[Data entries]
========================================
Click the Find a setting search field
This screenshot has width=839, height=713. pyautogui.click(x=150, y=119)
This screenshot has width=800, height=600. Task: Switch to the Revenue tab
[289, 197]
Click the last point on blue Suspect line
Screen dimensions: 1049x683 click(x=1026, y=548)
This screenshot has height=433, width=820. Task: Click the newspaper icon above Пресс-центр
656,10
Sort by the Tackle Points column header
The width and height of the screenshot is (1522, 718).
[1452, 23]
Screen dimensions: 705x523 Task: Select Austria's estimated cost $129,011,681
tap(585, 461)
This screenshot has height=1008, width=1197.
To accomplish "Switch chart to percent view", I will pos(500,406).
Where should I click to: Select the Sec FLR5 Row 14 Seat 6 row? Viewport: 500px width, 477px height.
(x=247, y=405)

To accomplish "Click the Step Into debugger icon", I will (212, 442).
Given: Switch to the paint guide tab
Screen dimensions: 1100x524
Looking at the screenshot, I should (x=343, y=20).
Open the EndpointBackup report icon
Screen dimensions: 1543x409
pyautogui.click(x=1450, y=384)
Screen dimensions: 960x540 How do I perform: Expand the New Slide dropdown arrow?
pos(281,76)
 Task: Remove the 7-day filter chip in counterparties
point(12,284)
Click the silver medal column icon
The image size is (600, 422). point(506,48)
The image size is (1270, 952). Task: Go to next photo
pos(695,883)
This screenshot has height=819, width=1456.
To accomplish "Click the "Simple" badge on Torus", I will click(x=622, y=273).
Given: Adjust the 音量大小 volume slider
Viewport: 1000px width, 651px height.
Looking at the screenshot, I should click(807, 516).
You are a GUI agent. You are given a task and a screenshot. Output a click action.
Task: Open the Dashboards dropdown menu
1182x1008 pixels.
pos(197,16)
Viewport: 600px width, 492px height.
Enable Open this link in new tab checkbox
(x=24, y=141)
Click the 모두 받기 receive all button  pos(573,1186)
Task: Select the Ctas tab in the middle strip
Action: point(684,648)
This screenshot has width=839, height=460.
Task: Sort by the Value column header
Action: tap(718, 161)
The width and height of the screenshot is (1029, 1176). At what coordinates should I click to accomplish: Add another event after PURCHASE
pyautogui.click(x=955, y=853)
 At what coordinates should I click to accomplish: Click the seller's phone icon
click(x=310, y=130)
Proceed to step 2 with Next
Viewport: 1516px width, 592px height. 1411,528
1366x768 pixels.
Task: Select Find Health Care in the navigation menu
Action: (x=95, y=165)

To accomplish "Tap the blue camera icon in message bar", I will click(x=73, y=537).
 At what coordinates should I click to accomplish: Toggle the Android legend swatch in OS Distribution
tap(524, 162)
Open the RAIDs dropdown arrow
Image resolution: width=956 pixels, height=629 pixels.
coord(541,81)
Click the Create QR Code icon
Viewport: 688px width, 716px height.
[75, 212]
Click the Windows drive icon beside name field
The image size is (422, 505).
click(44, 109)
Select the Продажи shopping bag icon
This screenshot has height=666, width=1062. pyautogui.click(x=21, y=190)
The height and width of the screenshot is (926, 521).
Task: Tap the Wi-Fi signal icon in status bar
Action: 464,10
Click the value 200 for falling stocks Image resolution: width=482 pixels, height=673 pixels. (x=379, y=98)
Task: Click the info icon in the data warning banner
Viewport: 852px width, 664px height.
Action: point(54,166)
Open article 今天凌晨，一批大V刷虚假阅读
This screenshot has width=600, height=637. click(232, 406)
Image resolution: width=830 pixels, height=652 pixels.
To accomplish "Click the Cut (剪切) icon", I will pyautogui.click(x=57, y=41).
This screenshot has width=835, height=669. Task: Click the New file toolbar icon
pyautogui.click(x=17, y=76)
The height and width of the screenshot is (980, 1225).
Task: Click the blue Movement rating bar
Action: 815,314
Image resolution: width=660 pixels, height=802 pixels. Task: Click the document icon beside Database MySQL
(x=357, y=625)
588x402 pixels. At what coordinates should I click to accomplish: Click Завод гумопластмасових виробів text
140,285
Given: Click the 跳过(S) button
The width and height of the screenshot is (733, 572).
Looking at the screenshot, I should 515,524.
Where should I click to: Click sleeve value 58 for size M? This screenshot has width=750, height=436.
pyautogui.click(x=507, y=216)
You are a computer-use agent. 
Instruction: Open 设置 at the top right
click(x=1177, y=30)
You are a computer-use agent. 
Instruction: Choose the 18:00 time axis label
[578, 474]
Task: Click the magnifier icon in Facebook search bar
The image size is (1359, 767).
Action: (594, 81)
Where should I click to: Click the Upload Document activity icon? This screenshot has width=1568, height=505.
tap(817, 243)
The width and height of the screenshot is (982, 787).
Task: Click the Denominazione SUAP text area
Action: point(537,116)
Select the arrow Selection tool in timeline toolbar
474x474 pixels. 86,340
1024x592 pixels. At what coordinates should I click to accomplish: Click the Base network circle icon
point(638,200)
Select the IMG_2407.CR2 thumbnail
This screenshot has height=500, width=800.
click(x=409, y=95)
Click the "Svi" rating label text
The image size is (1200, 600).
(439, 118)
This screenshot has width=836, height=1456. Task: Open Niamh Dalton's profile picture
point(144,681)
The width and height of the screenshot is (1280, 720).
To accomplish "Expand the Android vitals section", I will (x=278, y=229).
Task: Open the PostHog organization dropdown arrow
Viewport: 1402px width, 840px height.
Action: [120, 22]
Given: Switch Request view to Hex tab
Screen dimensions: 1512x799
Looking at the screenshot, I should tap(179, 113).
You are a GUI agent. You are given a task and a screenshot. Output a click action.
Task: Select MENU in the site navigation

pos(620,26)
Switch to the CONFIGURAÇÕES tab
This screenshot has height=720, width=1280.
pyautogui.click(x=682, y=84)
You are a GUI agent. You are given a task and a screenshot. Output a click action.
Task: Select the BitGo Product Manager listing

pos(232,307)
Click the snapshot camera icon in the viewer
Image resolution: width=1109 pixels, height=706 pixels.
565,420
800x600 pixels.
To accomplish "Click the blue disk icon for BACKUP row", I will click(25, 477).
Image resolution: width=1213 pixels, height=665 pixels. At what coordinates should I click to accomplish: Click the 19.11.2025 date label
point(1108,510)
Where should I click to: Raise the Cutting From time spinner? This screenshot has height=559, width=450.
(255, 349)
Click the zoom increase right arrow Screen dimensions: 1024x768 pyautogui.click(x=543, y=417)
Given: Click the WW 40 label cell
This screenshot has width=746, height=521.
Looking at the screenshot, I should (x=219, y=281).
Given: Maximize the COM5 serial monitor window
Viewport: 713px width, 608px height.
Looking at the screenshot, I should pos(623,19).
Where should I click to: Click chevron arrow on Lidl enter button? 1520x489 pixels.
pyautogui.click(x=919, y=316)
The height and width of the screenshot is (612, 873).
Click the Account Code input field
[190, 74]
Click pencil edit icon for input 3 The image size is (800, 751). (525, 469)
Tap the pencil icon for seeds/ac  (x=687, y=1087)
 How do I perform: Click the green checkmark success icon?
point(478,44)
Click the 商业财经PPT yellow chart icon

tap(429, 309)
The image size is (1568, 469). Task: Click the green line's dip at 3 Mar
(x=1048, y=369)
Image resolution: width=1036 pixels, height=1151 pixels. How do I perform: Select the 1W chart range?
========================================
- **BRIEF**
Exact duplication of all the data above is expected.

- **RESPONSE TO THE EXERCISE**
Click the Find a setting search field
This screenshot has width=839, height=713. pyautogui.click(x=150, y=119)
This screenshot has width=800, height=600. Task: Switch to the Revenue tab
[289, 197]
Click the last point on blue Suspect line
Screen dimensions: 1049x683 click(x=1026, y=548)
This screenshot has height=433, width=820. Task: Click the newspaper icon above Пресс-центр
656,10
Sort by the Tackle Points column header
The width and height of the screenshot is (1522, 718).
[1452, 23]
Screen dimensions: 705x523 Task: Select Austria's estimated cost $129,011,681
tap(585, 461)
This screenshot has height=1008, width=1197.
To accomplish "Switch chart to percent view", I will pos(500,406).
Where should I click to: Select the Sec FLR5 Row 14 Seat 6 row? Viewport: 500px width, 477px height.
(x=247, y=405)

To accomplish "Click the Step Into debugger icon", I will (212, 442).
Given: Switch to the paint guide tab
Screen dimensions: 1100x524
Looking at the screenshot, I should (x=343, y=20).
Open the EndpointBackup report icon
Screen dimensions: 1543x409
pyautogui.click(x=1450, y=384)
Screen dimensions: 960x540 How do I perform: Expand the New Slide dropdown arrow?
pos(281,76)
 Task: Remove the 7-day filter chip in counterparties
point(12,284)
Click the silver medal column icon
The image size is (600, 422). point(506,48)
The image size is (1270, 952). Task: Go to next photo
pos(695,883)
This screenshot has height=819, width=1456.
To accomplish "Click the "Simple" badge on Torus", I will click(x=622, y=273).
Given: Adjust the 音量大小 volume slider
Viewport: 1000px width, 651px height.
Looking at the screenshot, I should click(807, 516).
You are a GUI agent. You are given a task and a screenshot. Output a click action.
Task: Open the Dashboards dropdown menu
1182x1008 pixels.
pos(197,16)
Viewport: 600px width, 492px height.
Enable Open this link in new tab checkbox
(x=24, y=141)
Click the 모두 받기 receive all button  pos(573,1186)
Task: Select the Ctas tab in the middle strip
Action: point(684,648)
This screenshot has width=839, height=460.
Task: Sort by the Value column header
Action: tap(718, 161)
The width and height of the screenshot is (1029, 1176). At what coordinates should I click to accomplish: Add another event after PURCHASE
pyautogui.click(x=955, y=853)
 At what coordinates should I click to accomplish: Click the seller's phone icon
click(x=310, y=130)
Proceed to step 2 with Next
Viewport: 1516px width, 592px height. 1411,528
1366x768 pixels.
Task: Select Find Health Care in the navigation menu
Action: (x=95, y=165)

To accomplish "Tap the blue camera icon in message bar", I will click(x=73, y=537).
 At what coordinates should I click to accomplish: Toggle the Android legend swatch in OS Distribution
tap(524, 162)
Open the RAIDs dropdown arrow
Image resolution: width=956 pixels, height=629 pixels.
coord(541,81)
Click the Create QR Code icon
Viewport: 688px width, 716px height.
[75, 212]
Click the Windows drive icon beside name field
The image size is (422, 505).
click(44, 109)
Select the Продажи shopping bag icon
This screenshot has height=666, width=1062. pyautogui.click(x=21, y=190)
The height and width of the screenshot is (926, 521).
Task: Tap the Wi-Fi signal icon in status bar
Action: 464,10
Click the value 200 for falling stocks Image resolution: width=482 pixels, height=673 pixels. (x=379, y=98)
Task: Click the info icon in the data warning banner
Viewport: 852px width, 664px height.
Action: point(54,166)
Open article 今天凌晨，一批大V刷虚假阅读
This screenshot has width=600, height=637. click(232, 406)
Image resolution: width=830 pixels, height=652 pixels.
To accomplish "Click the Cut (剪切) icon", I will pyautogui.click(x=57, y=41).
This screenshot has width=835, height=669. Task: Click the New file toolbar icon
pyautogui.click(x=17, y=76)
The height and width of the screenshot is (980, 1225).
Task: Click the blue Movement rating bar
Action: 815,314
Image resolution: width=660 pixels, height=802 pixels. Task: Click the document icon beside Database MySQL
(x=357, y=625)
588x402 pixels. At what coordinates should I click to accomplish: Click Завод гумопластмасових виробів text
140,285
Given: Click the 跳过(S) button
The width and height of the screenshot is (733, 572).
Looking at the screenshot, I should 515,524.
Where should I click to: Click sleeve value 58 for size M? This screenshot has width=750, height=436.
pyautogui.click(x=507, y=216)
You are a computer-use agent. 
Instruction: Open 设置 at the top right
click(x=1177, y=30)
You are a computer-use agent. 
Instruction: Choose the 18:00 time axis label
[578, 474]
Task: Click the magnifier icon in Facebook search bar
The image size is (1359, 767).
Action: (594, 81)
Where should I click to: Click the Upload Document activity icon? This screenshot has width=1568, height=505.
tap(817, 243)
The width and height of the screenshot is (982, 787).
Task: Click the Denominazione SUAP text area
Action: point(537,116)
Select the arrow Selection tool in timeline toolbar
474x474 pixels. 86,340
1024x592 pixels. At what coordinates should I click to accomplish: Click the Base network circle icon
point(638,200)
Select the IMG_2407.CR2 thumbnail
This screenshot has height=500, width=800.
click(x=409, y=95)
Click the "Svi" rating label text
The image size is (1200, 600).
(439, 118)
This screenshot has width=836, height=1456. Task: Open Niamh Dalton's profile picture
point(144,681)
The width and height of the screenshot is (1280, 720).
To accomplish "Expand the Android vitals section", I will (x=278, y=229).
Task: Open the PostHog organization dropdown arrow
Viewport: 1402px width, 840px height.
Action: [120, 22]
Given: Switch Request view to Hex tab
Screen dimensions: 1512x799
Looking at the screenshot, I should tap(179, 113).
You are a GUI agent. You are given a task and a screenshot. Output a click action.
Task: Select MENU in the site navigation

pos(620,26)
Switch to the CONFIGURAÇÕES tab
This screenshot has height=720, width=1280.
pyautogui.click(x=682, y=84)
You are a GUI agent. You are given a task and a screenshot. Output a click action.
Task: Select the BitGo Product Manager listing

pos(232,307)
Click the snapshot camera icon in the viewer
Image resolution: width=1109 pixels, height=706 pixels.
565,420
800x600 pixels.
To accomplish "Click the blue disk icon for BACKUP row", I will click(25, 477).
Image resolution: width=1213 pixels, height=665 pixels. At what coordinates should I click to accomplish: Click the 19.11.2025 date label
point(1108,510)
Where should I click to: Raise the Cutting From time spinner? This screenshot has height=559, width=450.
(255, 349)
Click the zoom increase right arrow Screen dimensions: 1024x768 pyautogui.click(x=543, y=417)
Given: Click the WW 40 label cell
This screenshot has width=746, height=521.
Looking at the screenshot, I should (x=219, y=281).
Given: Maximize the COM5 serial monitor window
Viewport: 713px width, 608px height.
Looking at the screenshot, I should pos(623,19).
Where should I click to: Click chevron arrow on Lidl enter button? 1520x489 pixels.
pyautogui.click(x=919, y=316)
The height and width of the screenshot is (612, 873).
Click the Account Code input field
[190, 74]
Click pencil edit icon for input 3 The image size is (800, 751). (525, 469)
Tap the pencil icon for seeds/ac  (x=687, y=1087)
 How do I perform: Click the green checkmark success icon?
point(478,44)
Click the 商业财经PPT yellow chart icon

tap(429, 309)
The image size is (1568, 469). Task: Click the green line's dip at 3 Mar
(x=1048, y=369)
Image resolution: width=1036 pixels, height=1151 pixels. How do I perform: Select the 1W chart range?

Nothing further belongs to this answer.